> _PAGE EXTRACT_
-- -- --

Dil () is a 1990 Indian Hindi-language romantic drama film, starring Aamir Khan, Madhuri Dixit, Anupam Kher,  and Saeed Jaffrey. It was directed by Indra Kumar, written by Naushir Khatau and Kamlesh Pandey, with music composed by Anand–Milind.

Dil was released on the 15th of June 1990, clashing with the Sunny Deol-starrer Ghayal, and became the highest-grossing film of the year. It received positive reviews from critics upon release, with praise for its soundtrack and performances of the cast.

At the 36th Filmfare Awards, Dil received 8 nominations, including Best Film, Best Actor (Khan) and Best Supporting Actor (Kher), with Dixit winning her first Best Actress award for her performance in the film.

The film was remade in Telugu in 1993 under the title Tholi Muddhu; in Odia as  Agni Parikshya (1995). It was also remade in Bangladesh in 1997 under the title Amar Ghor Amar Behesht. The film was also remade in Kannada as Shivaranjini. The film was the highest-grossing film of the year.

-- -- --

> _INFORMATION SUPPLIED_
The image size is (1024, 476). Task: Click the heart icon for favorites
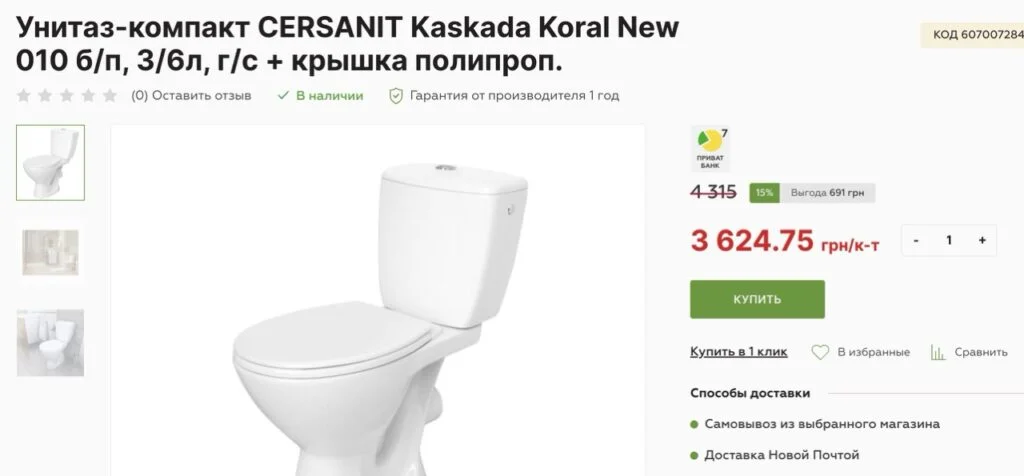(820, 353)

-- -- --

> _TASK LIST_
• A. Rewrite the paragraph of the passage about the film Dil that begins "At the 36th Filmfare Awards" as a short list, keeping its main facts.
• B. According to the passage about the film Dil, on what date was the film released?
• C. Continue the passage about the film Dil from the point where it stops.

> _ANSWERS_
• A.
- Event: 36th Filmfare Awards
- Nominations for Dil: 8, including Best Film, Best Actor (Khan) and Best Supporting Actor (Kher)
- Win: Dixit took her first Best Actress award for her performance in the film

• B. It was released on the 15th of June 1990.

• C.
Plot
Hazari Prasad, an absolute miser wants a rich woman's marriage proposal for his son Raja, a college student and spendthrift interested in spending money on wild parties.
Raja meets the beautiful and arrogant Madhu Mehra. Enraged by her, he misleads her that he is blind. He mocks her when she finds out, and they quickly prank on each other.

Hazari looks for a bride with large dowry for Raja. He finds his involvement in wastepaper business makes Raja a less-than-stellar marriage prospect. Accidentally, he runs into Madhu's rich father Durgesh. Hazari gives beggars large quantity of money to masquerade as wealthy acquaintances. He befriends Durgesh, deciding alliance for Raja and Madhu, but when the two find the truth, they disagree to their fathers.

On a weekend college retreat, Madhu falsely accuses Raja of trying to rape her. With his reputation ruined, he reprimands her for her dishonesty, saying many take revenge but he is different. Madhu instantly falls for Raja who now develops love for her too. Durgesh discovers Hazari's true circumstances; he insults him who takes offense. Raja and Madhu are forbidden by them to see each other again. Nevertheless, Raja and Madhu secretly meet.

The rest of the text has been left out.